Thursday, April 17, 2008

The Green Haggadah

There are many aspects of the Haggadah that relate to ecological and environment concerns. By next year – God willing - we will have completed the Green Haggadah that will contain a fully developed Jewish ecological theology.
But for now it is important to understand the flow of the Haggadah story: we were idol worshippers, we found God; we descended into Mitzraim (Egypt) and forgot God; we then underwent enforced enslavement, despair and loss of hope; finally we cried out; God heard and the redemption of the Children of Israel began - the plagues, the midnight last supper, the transition to freedom, the Exodus from Mitzraim, and the crossing of the Sea. As a response to all this, we praise God through the Hallel; we celebrate our freedom through ritual foods, eating and singing; and we demonstrate our determination to continue the adventure through the gathering of the generations around the table and praying that next year we will all be together as one people in a perfected Jerusalem (world).
So what is the ecological angle on Pesach? In the Hasidic mode of interpretation, Mitzraim is a metaphor for whatever we are attached to, enslaved by, trapped in, whatever makes our lives less holy, whenever we feel squeezed by circumstances into a narrow place (literal meaning of Mitzraim). Today we recognized that we are slaves to fossil fuel and that this is squeezing us into financial discomfort; we are slaves to consumerism and that have made our wants become confused with our needs; that we have been trying to play Pharaoh by enslaving nature but now nature is freeing itself and we are in mortal danger (the enslaver is a slave to his enslavement) as the planet warms up and the climate begins to shift. Are the ten plagues waiting for us around the corner?

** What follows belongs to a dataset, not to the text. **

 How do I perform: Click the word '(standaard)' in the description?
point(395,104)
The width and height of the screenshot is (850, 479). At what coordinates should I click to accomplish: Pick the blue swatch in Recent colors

In this context leavened bread represents our inflated sense of anthropocentrism in which we are the rulers of the planet and everything created is for our benefit and enjoyment. Along comes matzah and says: get real; remember your place; remember your responsibilities; remember who you really are and what you should really be doing. We burn the excess pride; reduce the arrogance in the flames that turn the organics into carbon dioxide. Thus we hope to return to being members of the living planet, the consciousness of Earth.